This makes the NHL the second major US sports league to cut such a deal with the CFTC, following Major League Baseball’s similar agreement back in March.

From licensing deals to regulatory handshakes

The NHL has been moving faster than its peers on the prediction market front. Back in October 2025, the league signed licensing agreements with Kalshi and Polymarket, becoming the first major US sports league to formally partner with prediction market platforms. Kalshi alone recorded $1.3 billion in trading volume on NHL-related markets in the twelve months leading up to May 2026.

The agreement allows both parties to share information, coordinate on suspicious activity, and work together to protect game integrity.

The CFTC’s expanding playbook

The NHL deal is part of a broader CFTC initiative to engage US sports leagues on prediction market oversight. The commission has been asserting its exclusive jurisdiction over event contracts, including those tied to sports outcomes, even as legal disputes at the state level continue to simmer over who exactly gets to regulate these markets.

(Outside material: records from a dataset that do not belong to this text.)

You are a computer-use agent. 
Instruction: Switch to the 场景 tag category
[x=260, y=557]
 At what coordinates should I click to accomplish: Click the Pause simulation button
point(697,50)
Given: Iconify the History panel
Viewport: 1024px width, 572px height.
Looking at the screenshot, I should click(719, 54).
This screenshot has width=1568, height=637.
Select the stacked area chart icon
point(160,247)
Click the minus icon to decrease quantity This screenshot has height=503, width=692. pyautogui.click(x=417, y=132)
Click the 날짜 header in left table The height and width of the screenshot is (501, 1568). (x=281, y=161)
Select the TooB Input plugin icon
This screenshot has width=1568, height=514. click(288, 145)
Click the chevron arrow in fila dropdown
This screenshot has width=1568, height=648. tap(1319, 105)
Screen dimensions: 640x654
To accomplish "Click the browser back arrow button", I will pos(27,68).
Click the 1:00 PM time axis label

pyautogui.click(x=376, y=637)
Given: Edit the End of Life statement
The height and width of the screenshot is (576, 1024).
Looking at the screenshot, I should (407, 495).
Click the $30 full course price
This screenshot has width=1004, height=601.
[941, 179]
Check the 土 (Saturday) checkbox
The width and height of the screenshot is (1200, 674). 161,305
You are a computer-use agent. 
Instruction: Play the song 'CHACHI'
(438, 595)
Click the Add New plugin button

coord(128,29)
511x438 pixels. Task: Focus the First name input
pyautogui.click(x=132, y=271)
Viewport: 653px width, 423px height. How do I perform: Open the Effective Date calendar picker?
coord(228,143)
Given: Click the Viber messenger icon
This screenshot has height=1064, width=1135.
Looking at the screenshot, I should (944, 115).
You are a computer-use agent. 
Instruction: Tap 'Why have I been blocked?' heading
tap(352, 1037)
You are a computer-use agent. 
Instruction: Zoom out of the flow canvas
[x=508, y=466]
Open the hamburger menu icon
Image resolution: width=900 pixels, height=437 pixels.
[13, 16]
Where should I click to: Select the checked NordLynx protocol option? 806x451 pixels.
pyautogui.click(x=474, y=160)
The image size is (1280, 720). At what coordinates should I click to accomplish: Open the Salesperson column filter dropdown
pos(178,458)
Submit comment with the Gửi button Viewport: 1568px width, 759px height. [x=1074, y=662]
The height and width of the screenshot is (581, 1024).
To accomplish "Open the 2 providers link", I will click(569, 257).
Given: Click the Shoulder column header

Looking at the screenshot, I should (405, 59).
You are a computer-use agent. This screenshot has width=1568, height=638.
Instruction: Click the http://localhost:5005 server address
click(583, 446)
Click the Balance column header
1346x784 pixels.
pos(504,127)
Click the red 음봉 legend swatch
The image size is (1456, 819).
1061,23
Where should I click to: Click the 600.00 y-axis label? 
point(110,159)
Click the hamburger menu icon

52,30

Commissioner Bettman framed the partnership as an enhancement to the NHL’s existing mechanisms for identifying and addressing potential risks.

What this means for the prediction market ecosystem

The $1.3 billion in NHL-related volume on Kalshi alone puts this in perspective. That figure represents just one sport on one platform.

The risk to watch is the ongoing state-level pushback. Several states have challenged the CFTC’s claim to exclusive jurisdiction over sports-related event contracts, arguing these products are functionally equivalent to sports betting and should fall under state gaming regulation.